A mídia não é culpada pelos conflitos na PF

Freud, Espinoza… à primeira vista parece um novo romance policial-metafísico escrito por Umberto Eco. Na verdade, os dois ex-seguranças do presidente Lula estão seriamente enroscados nas denúncias da última edição de Veja (‘Um enigma chamado Freud’, nº 1.978, págs. 45-51) que, desta vez, não parecem obra de ficção.


Se as fotos da dinheirama mostradas na grande mídia na véspera do primeiro turno foram capazes de influir nos seus resultados, a desastrada tentativa de blindar o homônimo do pai da psicanálise (Freud Godoy) para afastá-lo das proximidades do escândalo poderá produzir conseqüências que se projetarão além do calendário eleitoral.


Nas bancas desde o sábado (14/10), as revelações de Veja sobre a movimentação clandestina na sede da Polícia Federal em São Paulo para proteger Freud só foram explicadas pela Polícia Federal na tarde da segunda-feira (16). E, mesmo assim, de forma rigorosamente burocrática. Caso clássico do desmentido por obrigação.


Desta vez – ao contrário da fábula sobre os dólares de Havana – o semanário da Editora Abril apresentou indícios claros sobre a conspiração para tirar Freud do rolo do ‘dossiêgate’. As fontes não foram identificadas, mas pelas substanciosas informações publicadas evidencia-se que os três delegados da PF mencionados na matéria foram efetivamente seus informantes.

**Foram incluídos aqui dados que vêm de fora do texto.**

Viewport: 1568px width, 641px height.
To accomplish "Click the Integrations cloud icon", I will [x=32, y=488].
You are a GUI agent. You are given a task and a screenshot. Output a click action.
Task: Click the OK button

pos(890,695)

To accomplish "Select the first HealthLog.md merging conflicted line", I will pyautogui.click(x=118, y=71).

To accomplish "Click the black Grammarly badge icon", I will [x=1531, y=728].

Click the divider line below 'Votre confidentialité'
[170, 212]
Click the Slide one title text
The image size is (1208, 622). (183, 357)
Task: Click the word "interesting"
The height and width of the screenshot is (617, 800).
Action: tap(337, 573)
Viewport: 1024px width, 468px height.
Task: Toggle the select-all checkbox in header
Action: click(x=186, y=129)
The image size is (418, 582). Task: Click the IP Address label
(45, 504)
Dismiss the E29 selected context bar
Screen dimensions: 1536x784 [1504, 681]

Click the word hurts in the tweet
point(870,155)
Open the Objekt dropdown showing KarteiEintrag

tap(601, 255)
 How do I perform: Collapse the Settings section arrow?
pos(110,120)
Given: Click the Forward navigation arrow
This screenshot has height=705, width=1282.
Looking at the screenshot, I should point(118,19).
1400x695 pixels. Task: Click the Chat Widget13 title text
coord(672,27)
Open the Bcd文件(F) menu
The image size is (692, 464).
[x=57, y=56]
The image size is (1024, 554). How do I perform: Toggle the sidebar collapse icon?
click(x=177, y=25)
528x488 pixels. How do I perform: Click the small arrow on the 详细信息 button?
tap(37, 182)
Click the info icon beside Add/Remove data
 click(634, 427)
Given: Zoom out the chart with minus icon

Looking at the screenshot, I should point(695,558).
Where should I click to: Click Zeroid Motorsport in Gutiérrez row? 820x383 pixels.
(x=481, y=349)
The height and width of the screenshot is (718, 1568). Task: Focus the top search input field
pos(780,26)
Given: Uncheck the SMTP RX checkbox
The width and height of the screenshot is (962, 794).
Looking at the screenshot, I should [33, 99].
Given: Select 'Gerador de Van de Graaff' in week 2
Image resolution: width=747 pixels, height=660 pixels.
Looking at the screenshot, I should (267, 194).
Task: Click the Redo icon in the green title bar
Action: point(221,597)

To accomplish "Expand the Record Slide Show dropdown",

Além da movimentação irregular do preso Gedimar Passos (ex-policial federal, membro do PT, um dos principais artífices do dossiê Vedoin) e das estranhas visitas presenciadas por Severino Alexandre, diretor executivo da Superintendência da Polícia Federal em São Paulo, a denúncia de Veja escancara uma gravíssima dissidência nos altos escalões da mais importante instituição policial do Estado brasileiro. Um grupo trabalha para favorecer o governo, outro grupo empenha-se em barrar este favorecimento.


Guerra de foice


Com a matéria de Veja ficou superada a denúncia da CartaCapital publicada dois dias antes, sobre a trama que levou ao segundo turno (edição 415, págs. 20-27). Aqui não se trata de uma ‘trapalhada do PT’ [sic] maliciosamente explorada pela grande imprensa como alguns críticos apresentaram o caso, mas de uma colossal manipulação orquestrada pelo Ministério da Justiça e escancarada graças a uma inédita dissidência instalada na cúpula da Polícia Federal.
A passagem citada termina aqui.